(GOAL OF THE EXERCISE) Reproduce the part of the material that opens with the line containing "Viewport: 530px width, 297px" and closes with the line containing "point(650,188)", changing "Password" to "Username" and leaving all else unchanged.

═════ ROWS

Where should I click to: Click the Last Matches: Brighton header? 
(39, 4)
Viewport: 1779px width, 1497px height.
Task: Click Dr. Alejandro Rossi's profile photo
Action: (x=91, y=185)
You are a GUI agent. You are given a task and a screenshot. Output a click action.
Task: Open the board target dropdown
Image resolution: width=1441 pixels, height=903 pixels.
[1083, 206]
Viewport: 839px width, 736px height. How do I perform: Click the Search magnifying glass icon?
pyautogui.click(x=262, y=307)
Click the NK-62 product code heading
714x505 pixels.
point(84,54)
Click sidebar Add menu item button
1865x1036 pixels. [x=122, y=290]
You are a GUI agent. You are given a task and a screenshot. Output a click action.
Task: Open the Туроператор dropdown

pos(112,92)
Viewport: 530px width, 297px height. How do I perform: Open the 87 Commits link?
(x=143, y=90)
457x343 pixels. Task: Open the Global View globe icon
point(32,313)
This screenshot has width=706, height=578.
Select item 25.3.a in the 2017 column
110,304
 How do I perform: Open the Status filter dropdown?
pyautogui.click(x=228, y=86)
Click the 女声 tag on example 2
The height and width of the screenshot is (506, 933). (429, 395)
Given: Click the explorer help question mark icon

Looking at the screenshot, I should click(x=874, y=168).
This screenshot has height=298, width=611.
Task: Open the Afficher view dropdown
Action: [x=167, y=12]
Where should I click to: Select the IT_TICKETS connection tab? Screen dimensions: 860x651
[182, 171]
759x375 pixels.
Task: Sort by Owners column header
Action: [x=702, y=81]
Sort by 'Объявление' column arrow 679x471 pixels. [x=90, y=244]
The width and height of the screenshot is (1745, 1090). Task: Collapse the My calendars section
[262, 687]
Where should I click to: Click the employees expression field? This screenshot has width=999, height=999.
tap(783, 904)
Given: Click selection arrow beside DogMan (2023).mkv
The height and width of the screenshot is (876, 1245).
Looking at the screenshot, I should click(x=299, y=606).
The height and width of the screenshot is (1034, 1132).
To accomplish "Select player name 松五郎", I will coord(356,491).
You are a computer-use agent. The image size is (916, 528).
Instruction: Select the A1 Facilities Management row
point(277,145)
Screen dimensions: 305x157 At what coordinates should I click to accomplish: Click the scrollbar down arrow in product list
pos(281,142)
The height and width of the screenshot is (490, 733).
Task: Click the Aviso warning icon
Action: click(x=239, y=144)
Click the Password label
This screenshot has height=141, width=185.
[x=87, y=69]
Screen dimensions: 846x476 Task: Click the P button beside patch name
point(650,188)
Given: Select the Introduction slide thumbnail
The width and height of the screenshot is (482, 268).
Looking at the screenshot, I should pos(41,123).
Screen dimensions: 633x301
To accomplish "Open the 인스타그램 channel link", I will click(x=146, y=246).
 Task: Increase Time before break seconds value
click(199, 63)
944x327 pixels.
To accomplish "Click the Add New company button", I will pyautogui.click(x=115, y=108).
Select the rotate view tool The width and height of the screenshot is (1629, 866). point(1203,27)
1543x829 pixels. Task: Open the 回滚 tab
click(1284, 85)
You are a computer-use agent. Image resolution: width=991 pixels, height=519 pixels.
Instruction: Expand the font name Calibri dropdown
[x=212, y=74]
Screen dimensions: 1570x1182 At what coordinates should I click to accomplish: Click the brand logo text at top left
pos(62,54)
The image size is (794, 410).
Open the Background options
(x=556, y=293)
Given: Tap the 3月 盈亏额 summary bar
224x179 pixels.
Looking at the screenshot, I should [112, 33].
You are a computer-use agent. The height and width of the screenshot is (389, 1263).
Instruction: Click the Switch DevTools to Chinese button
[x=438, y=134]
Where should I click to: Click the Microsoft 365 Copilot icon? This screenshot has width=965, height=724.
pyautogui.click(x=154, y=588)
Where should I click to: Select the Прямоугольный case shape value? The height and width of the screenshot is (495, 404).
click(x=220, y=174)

══════════

(PROBLEM SOLUTION)
Viewport: 530px width, 297px height. How do I perform: Open the 87 Commits link?
(x=143, y=90)
457x343 pixels. Task: Open the Global View globe icon
point(32,313)
This screenshot has width=706, height=578.
Select item 25.3.a in the 2017 column
110,304
 How do I perform: Open the Status filter dropdown?
pyautogui.click(x=228, y=86)
Click the 女声 tag on example 2
The height and width of the screenshot is (506, 933). (429, 395)
Given: Click the explorer help question mark icon

Looking at the screenshot, I should click(x=874, y=168).
This screenshot has height=298, width=611.
Task: Open the Afficher view dropdown
Action: [x=167, y=12]
Where should I click to: Select the IT_TICKETS connection tab? Screen dimensions: 860x651
[182, 171]
759x375 pixels.
Task: Sort by Owners column header
Action: [x=702, y=81]
Sort by 'Объявление' column arrow 679x471 pixels. [x=90, y=244]
The width and height of the screenshot is (1745, 1090). Task: Collapse the My calendars section
[262, 687]
Where should I click to: Click the employees expression field? This screenshot has width=999, height=999.
tap(783, 904)
Given: Click selection arrow beside DogMan (2023).mkv
The height and width of the screenshot is (876, 1245).
Looking at the screenshot, I should click(x=299, y=606).
The height and width of the screenshot is (1034, 1132).
To accomplish "Select player name 松五郎", I will coord(356,491).
You are a computer-use agent. The image size is (916, 528).
Instruction: Select the A1 Facilities Management row
point(277,145)
Screen dimensions: 305x157 At what coordinates should I click to accomplish: Click the scrollbar down arrow in product list
pos(281,142)
The height and width of the screenshot is (490, 733).
Task: Click the Aviso warning icon
Action: click(x=239, y=144)
Click the Username label
This screenshot has height=141, width=185.
[x=87, y=69]
Screen dimensions: 846x476 Task: Click the P button beside patch name
point(650,188)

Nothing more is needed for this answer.